Фаина Балаховская

Музеи Вены и Филадельфии почти одновременно обратились вдруг к творчеству художниц поп-арта. В американской экспозиции Seductive Subversion: Women Pop Artists, 1958–1968 представлены работы двадцати пяти женщин, чьи имена большей частью незнакомы публике. Кунстхалле австрийской столицы демонстрирует POWER UP — Female Pop Art силами девяти относительно известных художниц.

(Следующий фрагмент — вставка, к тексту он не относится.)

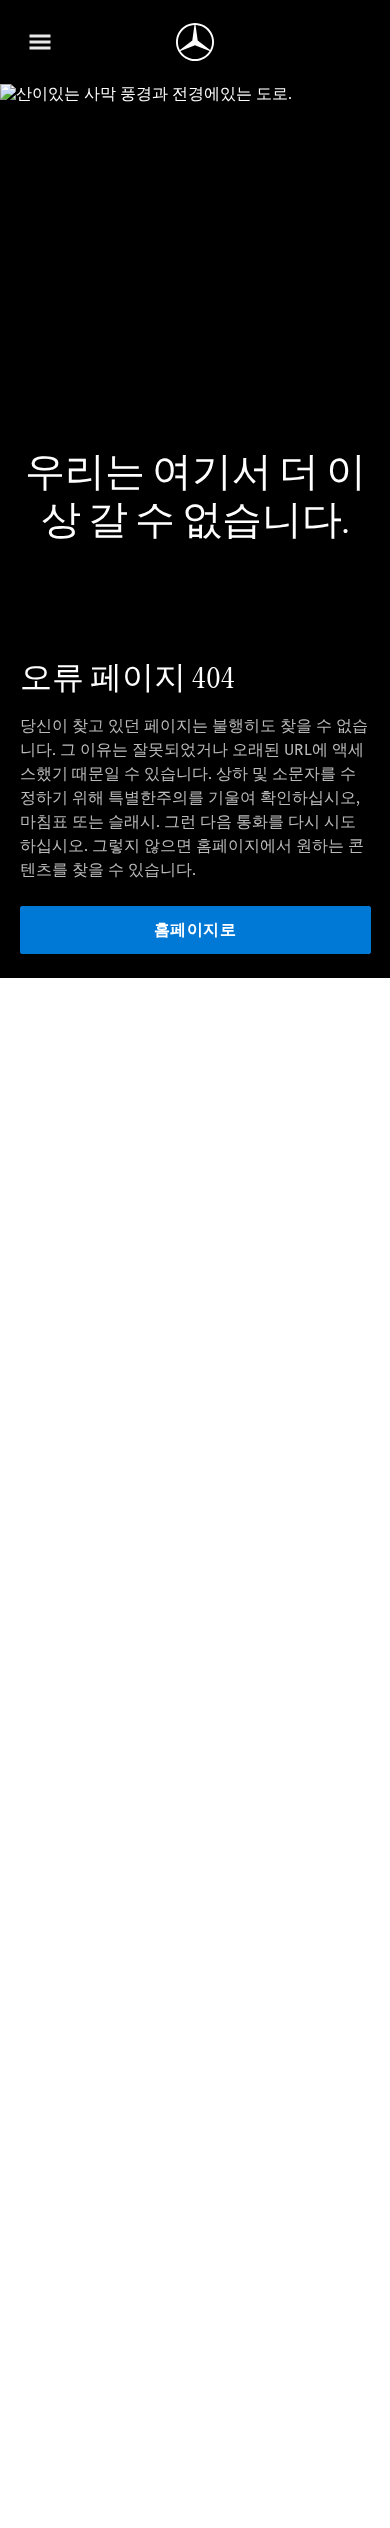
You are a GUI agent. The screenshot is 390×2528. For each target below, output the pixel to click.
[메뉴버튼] (40, 42)
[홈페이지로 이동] (195, 42)
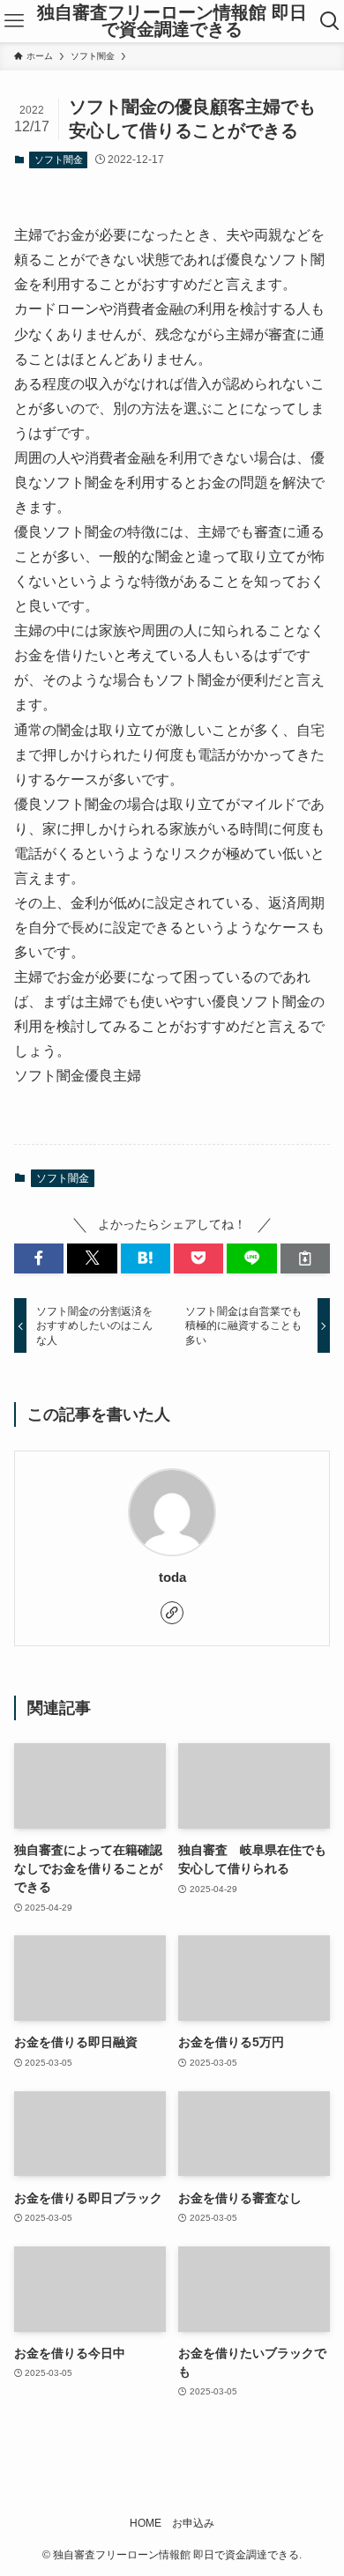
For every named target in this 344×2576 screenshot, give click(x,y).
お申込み (193, 2522)
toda (172, 1577)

Женщин искали кураторы разных музеев в разных частях света. И это не совпадение — гендерный вопрос становится важнейшим в художественной политике. При принципиальной разнице подходов обе выставки претендуют на изменение сложившихся представлений о поп-арте, серьезный пересмотр состава участников движения и вообще подведенных вроде бы художественных итогов ХХ столетия, согласно которым поп-арт был мужским клубом. Как пишет куратор американского шоу Сакс, он «был сформирован и развивался небольшой группой англо-американских белых мужчин», что в наши времена нехорошо, подозрительно и не способствовало бы фандрайзингу, если бы не исключительные качества произведений этих мужчин и непреходящая любовь публики к чистому и выразительному языку поп-арта.

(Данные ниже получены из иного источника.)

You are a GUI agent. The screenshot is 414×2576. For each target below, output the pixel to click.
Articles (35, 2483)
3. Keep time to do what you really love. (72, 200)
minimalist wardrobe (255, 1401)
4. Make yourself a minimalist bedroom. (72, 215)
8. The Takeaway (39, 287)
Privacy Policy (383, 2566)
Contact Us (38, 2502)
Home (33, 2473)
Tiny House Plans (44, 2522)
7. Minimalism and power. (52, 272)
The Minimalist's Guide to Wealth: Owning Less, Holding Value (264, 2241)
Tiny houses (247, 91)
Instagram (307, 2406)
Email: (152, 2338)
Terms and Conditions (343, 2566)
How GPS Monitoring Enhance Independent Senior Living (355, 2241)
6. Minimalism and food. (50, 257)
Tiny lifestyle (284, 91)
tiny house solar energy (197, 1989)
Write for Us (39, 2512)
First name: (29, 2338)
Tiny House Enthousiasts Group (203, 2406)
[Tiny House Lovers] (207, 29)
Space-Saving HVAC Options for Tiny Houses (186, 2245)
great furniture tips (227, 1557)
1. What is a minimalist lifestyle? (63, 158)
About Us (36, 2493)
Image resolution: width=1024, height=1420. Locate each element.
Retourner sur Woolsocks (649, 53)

Эти девушки пробивались без квот, в обстановке, приближенной к боевой

«Следующий великий исторический момент будет нашим», — написала одна из героинь венской выставки Дороти Яннон на одном из своих бесшабашных, в стиле «девочкиных рисунков в тетрадке» эротических комиксов (сравнить их можно разве что со сделанными десятилетия спустя произведениями Трейси Эмин). И ошиблась. Ярких и мощных художниц, активно боровшихся за права, в том числе и собственные, женские, надолго забыли. Они начали работать, участвовать в выставках незадолго до того, как прозвучал сакраментальный вопрос Линды Ноклин «Почему не было великих художниц?», были современницами революционной нью-йоркской выставки 1976 года Women Artists 1550–1950, первых атак на музеи, в упор не замечавших художниц. Победа пришла, но не к ним.

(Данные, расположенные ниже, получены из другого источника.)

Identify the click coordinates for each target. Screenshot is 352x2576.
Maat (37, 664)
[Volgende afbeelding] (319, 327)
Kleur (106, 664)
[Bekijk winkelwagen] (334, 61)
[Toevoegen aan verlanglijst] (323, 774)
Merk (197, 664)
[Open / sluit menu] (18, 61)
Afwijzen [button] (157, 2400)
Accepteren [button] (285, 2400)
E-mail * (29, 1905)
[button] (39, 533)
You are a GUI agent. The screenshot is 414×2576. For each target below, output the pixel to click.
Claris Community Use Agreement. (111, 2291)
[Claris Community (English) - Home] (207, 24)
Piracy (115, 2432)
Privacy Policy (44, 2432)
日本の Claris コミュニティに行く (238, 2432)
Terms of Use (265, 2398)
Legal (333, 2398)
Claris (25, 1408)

Участницы обеих нынешних выставок практически сошли с большой художественной сцены (а некоторые ушли из жизни), когда ситуация в корне изменилась. Директора крупнейших частных, совершенно независимых музеев уже не могли демонстрировать творчество исключительно белых мужчин — феминизм пошел в широкие кураторские массы, к эффектным кампаниям группы активисток женского движения Guerilla Girls добавилась опасность общественного остракизма, а на важнейших художественных форумах появились едва ли не официальные квоты для меньшинств.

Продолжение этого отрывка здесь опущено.